Screenshot grounding data
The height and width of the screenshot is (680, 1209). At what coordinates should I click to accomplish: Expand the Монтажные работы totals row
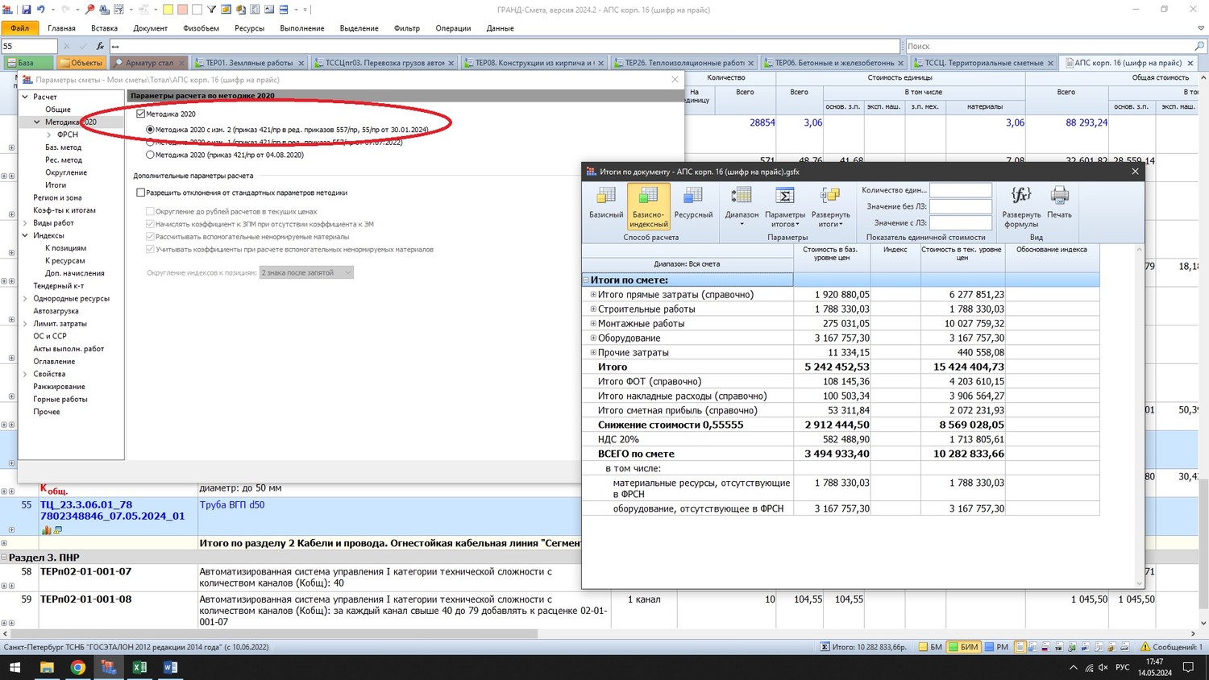point(593,324)
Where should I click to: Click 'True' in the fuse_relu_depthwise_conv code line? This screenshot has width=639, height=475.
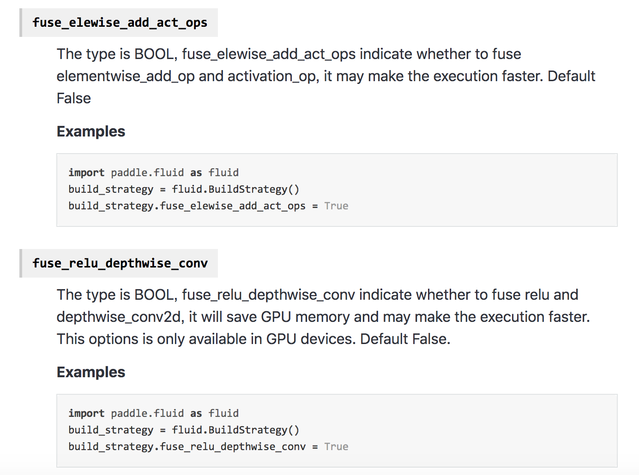click(336, 446)
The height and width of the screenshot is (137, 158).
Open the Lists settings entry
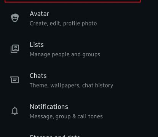click(x=79, y=49)
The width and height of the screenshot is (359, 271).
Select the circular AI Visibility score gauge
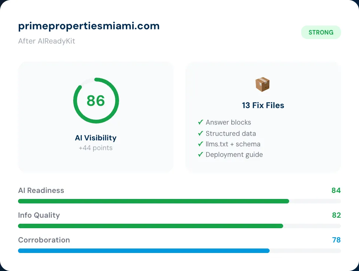click(x=96, y=100)
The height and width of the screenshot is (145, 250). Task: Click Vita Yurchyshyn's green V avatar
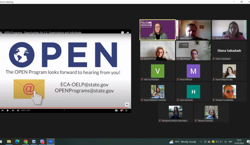157,71
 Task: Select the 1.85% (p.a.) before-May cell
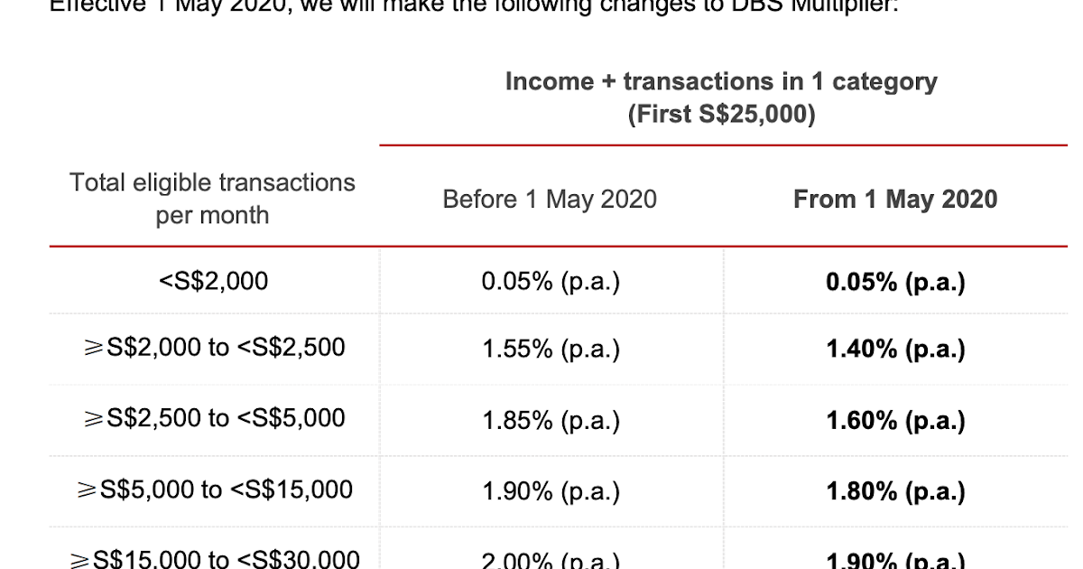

**Problem to work on:** No picture belongs in the answer; the rest of the records must be repeated exactly.

**Task answer:**
The height and width of the screenshot is (680, 1209). At what coordinates should I click to accomplish: Expand the Монтажные работы totals row
point(593,324)
Where should I click to: Click 'True' in the fuse_relu_depthwise_conv code line? This screenshot has width=639, height=475.
click(336, 446)
The height and width of the screenshot is (137, 158).
Open the Lists settings entry
click(x=79, y=49)
The width and height of the screenshot is (359, 271).
Select the circular AI Visibility score gauge
click(x=96, y=100)
The height and width of the screenshot is (145, 250). Task: Click Vita Yurchyshyn's green V avatar
157,71
 Task: Select the 1.85% (p.a.) before-May cell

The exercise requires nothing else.